■ EXTRACT:
START

While schools across Texas experimented heavily with virtual learning in the last school year, state law barely acknowledges it. Aside from the Texas Virtual School Network, which serves about 30,000 of the state’s 5.3 million public students, virtual learning in Texas has been wandering outside the edges of the map.
If SB 15 passes, it will officially carve a path for regular districts and charter schools to create virtual classes and programs that students can attend full-time.
Schools, students, and teachers must meet certain requirements to participate.
Districts can only create virtual learning programs if they earned a C or higher on their last overall performance rating, a grade that the Texas Education Agency (TEA) gives to schools to measure student achievement. Currently, each campus gets an A-F grade, adding up to an overall rating for the traditional district or charter.
If SB 15 were implemented, virtual learning programs would also receive their own grades as if they were distinct campuses in their districts.
Students must already be enrolled in public school to attend remotely under the bill. They must also have “reasonable access to in-person services for the course” and meet the minimum academic threshold set by the district. No more than 10 percent of the student body at a given district may enroll in virtual learning.
Teachers can only teach virtual courses once they’ve completed training on remote instruction. Schools cannot compel teachers to teach virtual courses.
Under the bill, parents reserve ultimate control over whether or not their children take virtual learning.

END

■ WRITTEN REQUEST:
Answer these questions from the article on SB 15.
1. What minimum overall performance rating must a district have earned to create virtual learning programs?
2. At most, what percentage of a district's student body may enroll in virtual learning?
3. What must teachers complete before they can teach virtual courses?

■ DATA PROVIDED:
START

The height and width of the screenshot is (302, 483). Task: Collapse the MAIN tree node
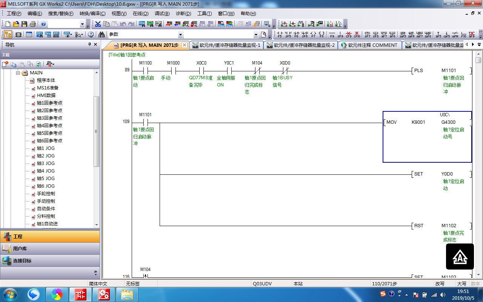pyautogui.click(x=18, y=72)
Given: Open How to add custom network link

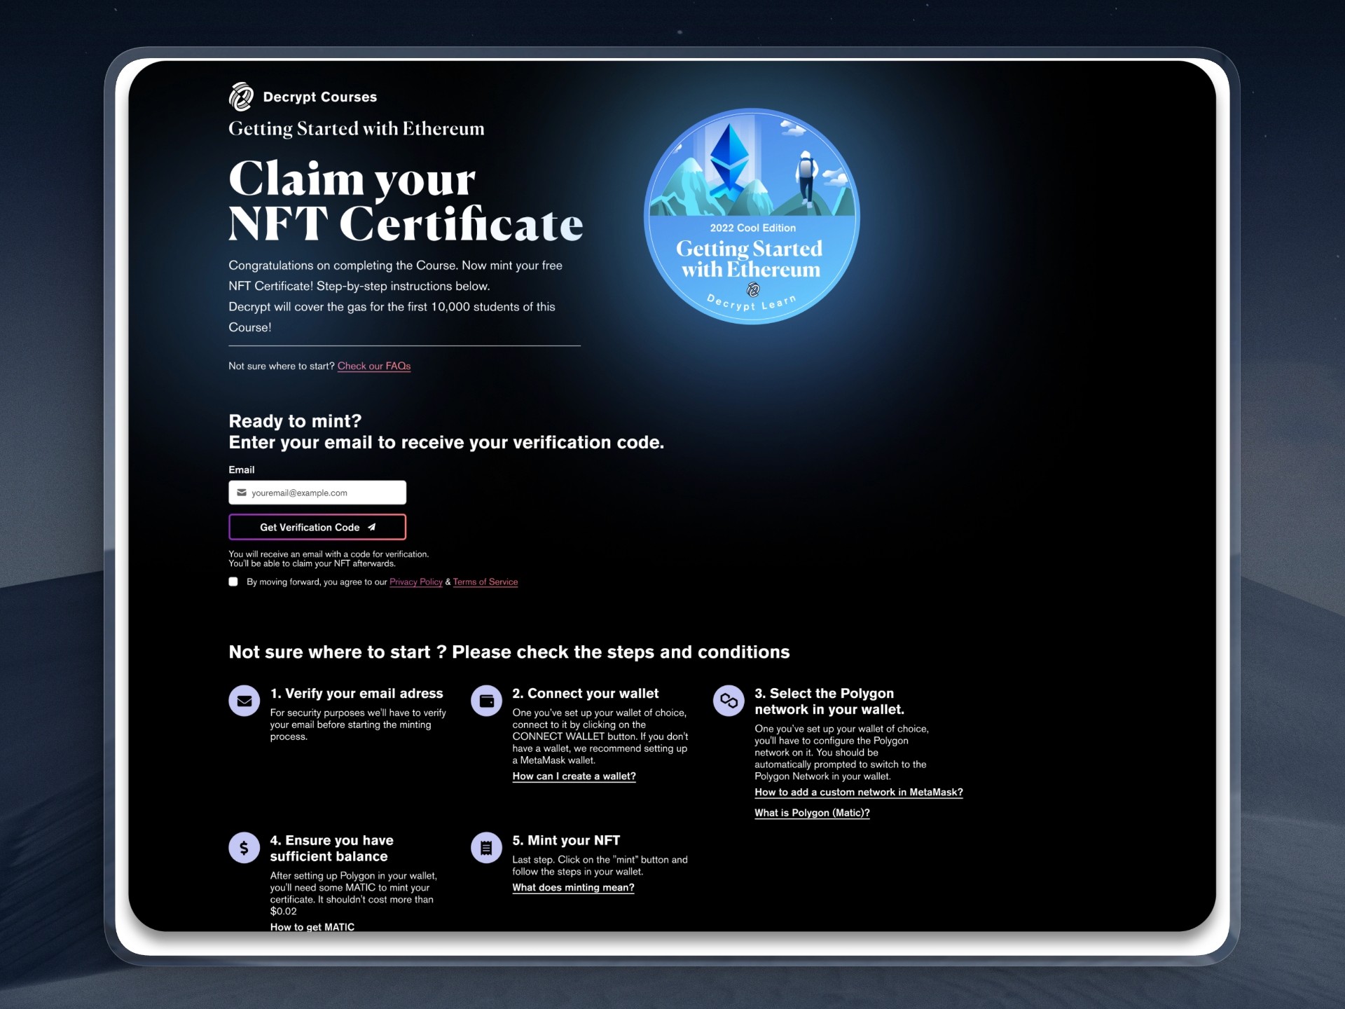Looking at the screenshot, I should (x=858, y=792).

END

■ OUTPUT:
1. A C or higher on its last overall performance rating.
2. 10 percent.
3. Training on remote instruction.